Nan Wood Honeyman


Nan Wood Honeyman was an American politician from the state of Oregon. A native of New York, she was the daughter of author and attorney Charles Erskine Scott Wood. After growing up in Oregon, she served in the Oregon House of Representatives and the Oregon State Senate. Between these offices, Honeyman became the first woman elected to the United States Congress from Oregon in 1936.

Early years

She was born Nan Wood in West Point, New York, in 1881 to the noted progressive author Charles Erskine Scott Wood and Nanny Moale Wood. She moved with her parents three years later to Portland, Oregon, where she graduated from St.
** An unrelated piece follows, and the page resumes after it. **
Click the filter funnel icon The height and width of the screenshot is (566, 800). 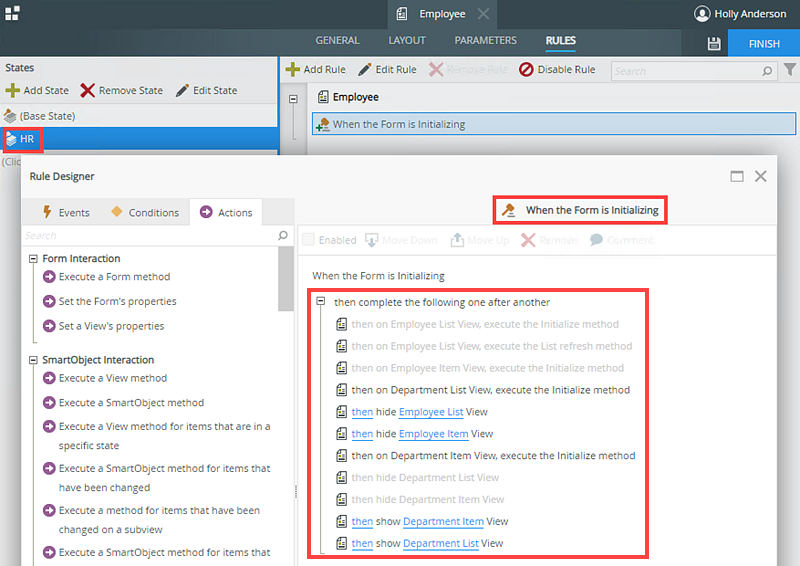(x=790, y=70)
Helens Hall in 1898. Nan was one of five children: her siblings were Berwick Bruce, Elisa, Erskine, and William Maxwell. Her education continued later at the Finch School in New York City, where she began a lifelong friendship with Eleanor Roosevelt.

Political life

She married David Honeyman in 1907, with whom she raised three children and was active in civic and humanitarian organizations before becoming involved in politics. Honeyman served as a delegate to the state constitutional convention in 1933, which ratified the 21st Amendment to the United States Constitution, repealing prohibition. She was a member of the Oregon House of Representatives from 1935 to 1937 and served as a delegate to the Democratic national conventions in 1936 and 1940.
Honeyman was elected as a Democrat to the United States House of Representatives, representing Oregon's 3rd congressional district and served from 1937 to 1939, the first congresswoman from Oregon. While in Congress, Honeyman was a strong supporter of the New Deal and the completion of the Bonneville Dam. However, her bids for reelection in 1938 and election in 1940 were unsuccessful.
She held the position of senior representative of the Pacific Coast Office of Price Administration from 1941 to 1942. During the same period, the Multnomah County Commissioners appointed Honeyman to the Oregon Senate in 1941 to fill a vacancy, and she served until her resignation in 1942. She was U.S. Collector of Customs in Portland, Oregon from 1942 to 1953.
In 1942, her father and several other relatives sued Honeyman and her husband over her husband's mismanagement of several family trusts. The court determined David Honeyman had misappropriated in excess of $100,000 of trust funds while Nan was left blameless. In 1946, the case was finally resolved after the Oregon Supreme Court affirmed the lower court's ruling, which came after Honeyman's father died in 1944.
Honeyman died in Woodacre, California, on December 10, 1970, and was buried at River View Cemetery in Portland.